Solution: CSV as dictionary of dictionaries

import csv
import sys

def read_csv_file(filename):
    name_of = {}
    with open(filename) as fh:
        rd = csv.DictReader(fh, delimiter=',')
        for row in rd:
            name_of[ row['fname'] ] = row
    print(name_of)
    return name_of

filename = 'examples/csv/monty_python.csv'
if len(sys.argv) == 2:
    filename = sys.argv[1]

people = read_csv_file(filename)
print(people["Graham"]["lname"])  # Champman
print(people["John"]["born"])     # 27 October 1939
print(people["Michael"])
     # {'lname': 'Palin', 'born': '5 May 1943', 'fname': 'Michael'}
print(people["Terry"]["lname"])  # Gilliam

Solution: CSV as dictionary of tuples of dictionaries

Create a script called monty_python_dictionary_of_tuples.py that given a file like the CSV file of Monty Python troupe (examples/csv/monty_python.csv" %}, will create a dictionary where we can look up information about them based on the first name and last name.

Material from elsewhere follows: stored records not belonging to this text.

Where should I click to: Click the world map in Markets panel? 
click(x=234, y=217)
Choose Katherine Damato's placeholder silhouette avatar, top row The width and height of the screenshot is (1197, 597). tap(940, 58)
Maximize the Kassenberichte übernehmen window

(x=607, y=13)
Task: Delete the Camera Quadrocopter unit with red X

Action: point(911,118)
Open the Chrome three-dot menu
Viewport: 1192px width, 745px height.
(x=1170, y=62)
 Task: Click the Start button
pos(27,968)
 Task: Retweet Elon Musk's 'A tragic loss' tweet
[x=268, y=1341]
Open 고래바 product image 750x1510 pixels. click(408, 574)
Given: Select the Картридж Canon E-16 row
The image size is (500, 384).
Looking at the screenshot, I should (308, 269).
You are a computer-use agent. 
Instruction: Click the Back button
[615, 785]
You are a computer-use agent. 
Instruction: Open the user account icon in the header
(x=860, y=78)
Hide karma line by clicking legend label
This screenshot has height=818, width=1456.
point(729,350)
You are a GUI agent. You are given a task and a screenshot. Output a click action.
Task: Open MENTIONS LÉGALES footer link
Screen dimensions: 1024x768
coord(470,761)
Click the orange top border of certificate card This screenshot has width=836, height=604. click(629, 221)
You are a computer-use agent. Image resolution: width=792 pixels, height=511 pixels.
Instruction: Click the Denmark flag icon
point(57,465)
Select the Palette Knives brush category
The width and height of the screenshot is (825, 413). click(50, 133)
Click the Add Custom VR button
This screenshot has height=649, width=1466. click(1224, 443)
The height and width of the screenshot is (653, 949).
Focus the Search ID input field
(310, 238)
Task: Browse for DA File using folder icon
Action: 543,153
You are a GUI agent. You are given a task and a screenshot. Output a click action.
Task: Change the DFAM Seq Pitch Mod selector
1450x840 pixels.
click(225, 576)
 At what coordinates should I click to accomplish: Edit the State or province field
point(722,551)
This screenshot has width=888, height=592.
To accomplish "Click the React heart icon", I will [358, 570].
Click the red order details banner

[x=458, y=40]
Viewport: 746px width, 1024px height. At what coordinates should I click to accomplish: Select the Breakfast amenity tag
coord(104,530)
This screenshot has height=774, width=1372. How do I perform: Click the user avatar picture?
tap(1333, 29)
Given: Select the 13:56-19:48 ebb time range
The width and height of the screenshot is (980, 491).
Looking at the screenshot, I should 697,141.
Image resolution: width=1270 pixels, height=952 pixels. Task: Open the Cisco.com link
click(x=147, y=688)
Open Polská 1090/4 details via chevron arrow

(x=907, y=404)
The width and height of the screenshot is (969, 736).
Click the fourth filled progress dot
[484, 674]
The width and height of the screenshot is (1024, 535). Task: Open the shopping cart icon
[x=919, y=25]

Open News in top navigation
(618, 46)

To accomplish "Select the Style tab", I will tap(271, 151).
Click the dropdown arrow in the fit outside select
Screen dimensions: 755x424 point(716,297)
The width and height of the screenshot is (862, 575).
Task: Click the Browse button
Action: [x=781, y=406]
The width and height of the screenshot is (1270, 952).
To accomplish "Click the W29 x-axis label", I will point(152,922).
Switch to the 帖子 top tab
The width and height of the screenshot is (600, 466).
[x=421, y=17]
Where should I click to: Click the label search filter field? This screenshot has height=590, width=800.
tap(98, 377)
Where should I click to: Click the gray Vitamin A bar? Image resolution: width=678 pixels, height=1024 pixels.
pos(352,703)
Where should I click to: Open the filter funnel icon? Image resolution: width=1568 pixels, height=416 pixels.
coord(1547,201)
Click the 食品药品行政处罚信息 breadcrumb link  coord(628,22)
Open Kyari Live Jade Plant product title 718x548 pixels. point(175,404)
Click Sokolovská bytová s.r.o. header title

For example:

import csv
import sys

def read_csv_file(filename):
    name_of = {}
    with open(filename) as fh:
        rd = csv.DictReader(fh, delimiter=',')
        for row in rd:
            name_of[ (row['fname'], row['lname']) ] = row
    return name_of

filename = 'examples/csv/monty_python.csv'
if len(sys.argv) == 2:
    filename = sys.argv[1]

people = read_csv_file(filename)
#print(people)

print(people[("Graham", "Chapman")])
  # {'fname': 'Graham', 'lname': 'Chapman', 'born': '8 January 1941'}

print(people[("Michael", "Palin")])
  # {'fname': 'Michael', 'lname': 'Palin', 'born': '5 May 1943'}

Solution: count row length in csv files

import csv
import sys
from collections import defaultdict

def check_rows(filename):
    rows = []
    widthes = defaultdict(int)
    with open(filename) as fh:
        rd = csv.reader(fh, delimiter=';')
        for row in rd:
            width = len(row)
            rows.append(width)
            widthes[width] += 1

    #print(widthes)
    if len(widthes.keys()) > 1:
        print("Not all the rows have the same number of cells")
        cell_counts = sorted(widthes.keys(), key=lambda x: widthes[x], reverse=True)
        print(f"Most common number of cells is {cell_counts[0]} with {widthes[ cell_counts[0] ]} rows")
        for count in cell_counts[1:]:
            print(f"  Cells: {count}")
            print(f"  Rows:")
            for row, cells in enumerate(rows):
                if cells == count:
                    print(f"    {row}")
    else:
        values = list(widthes.values())
        print(f"All rows have the same number of cells: {values[0]}")

if len(sys.argv) != 2:
    exit(f"Usage: {sys.argv[0]} FILENAME")

filename = sys.argv[1]

check_rows(filename)